No 3 in this wonderful quartet. Mountolive is a career diplomat, who early in the book is posted to Alexandria where he has an affair with Leila, the mother of Nessim and Narouz, apparently sanctioned by her elderly husband. He commits a faux pas at a dinner with the family assuming thoughtlessly that they are Moslems (they are in fact Coptic Christians) and is lambasted by the elderly father for the historic dislike/respect for the Copts by the English and westerns generally.
He is posted abroad but misses Leila. Returning to Alexandria as ambassador, he is told by Pursewarden that British mistrust of this family is wholly misplaced, and is relieved due to his close friendship with them. But this appears wrong ; Pursewarden (who incidentally and possibly of prurient interest only has an incestuous relationship with his blind sister) has a drunken night with Melissa who tells him that the suspicions are well placed as one of her former lovers worked for them and revealed all to her. Astonishingly and ?(implausibly) this error is the cause of Pursewarden’s suicide, although it is odd that Nessim is in his room when the body is discovered.

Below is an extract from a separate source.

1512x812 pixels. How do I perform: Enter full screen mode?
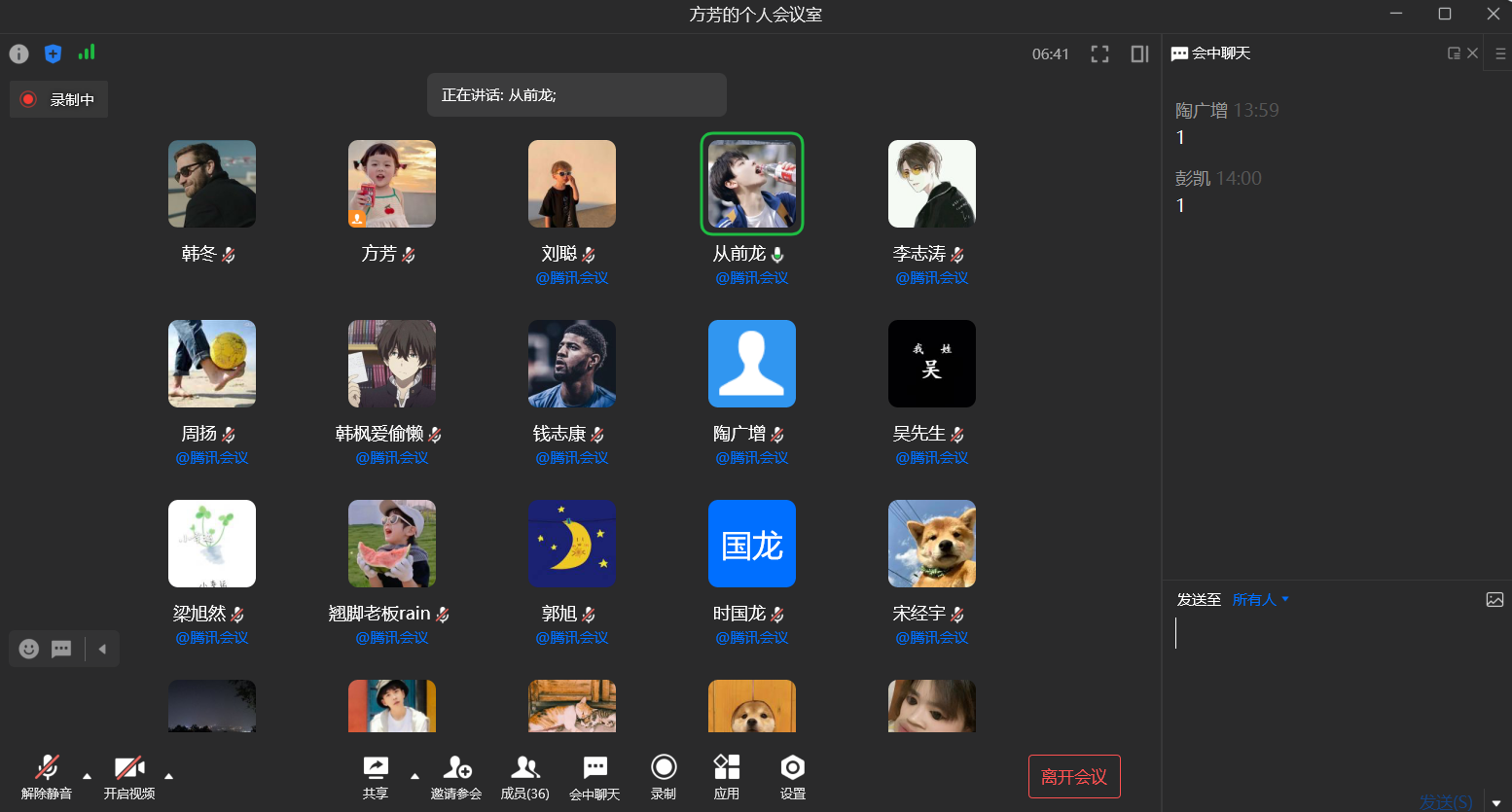coord(1099,54)
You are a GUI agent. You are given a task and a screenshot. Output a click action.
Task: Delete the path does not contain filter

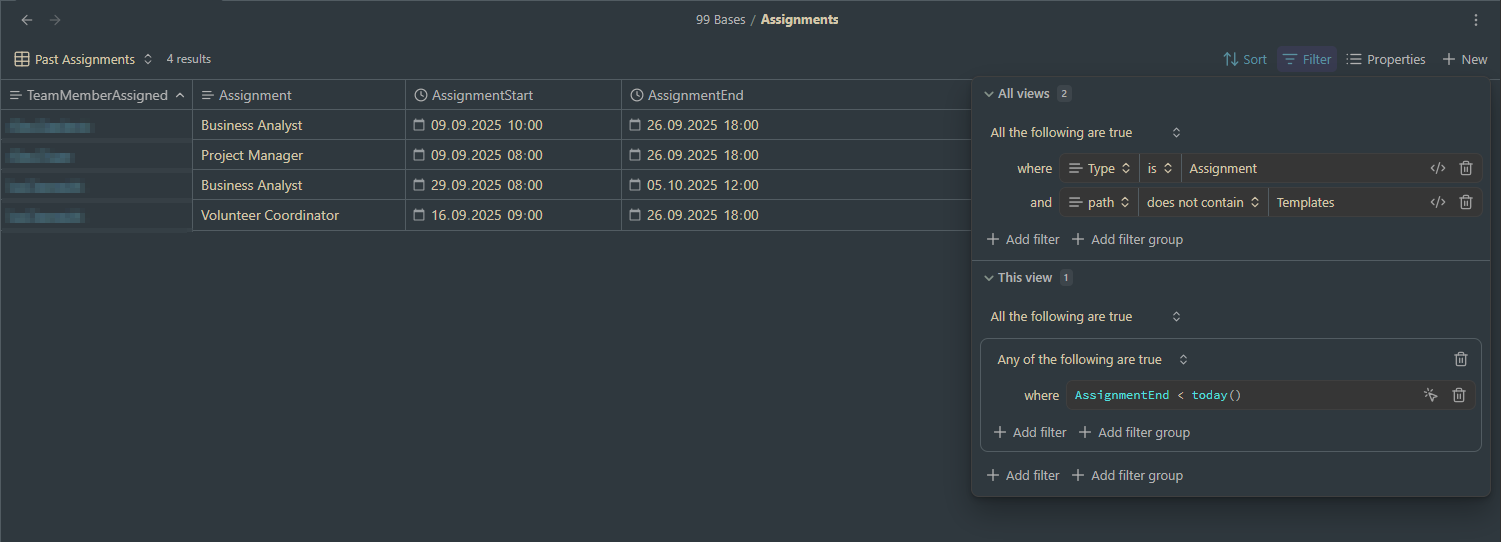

It appears that neither Darley (the narrator of Justine) nor Pursewarden were really loved by Justine, she seduced them both, sanctioned by her husband , to see if either had any knowledge (Darley via Melissa) of their real activities, which are to fund a Palestinian state where Jews, Christians and other non Islamic middle easterns would be protected from the growing Islamic domination of the region. Mountolive has to release this information to the Egyptians and Narouz is sacrificed and murdered in a grim bargain with a corrupt Egyptian official who receives bribes concealed within a copy of the Koran which his supplicants bring to him. Wow!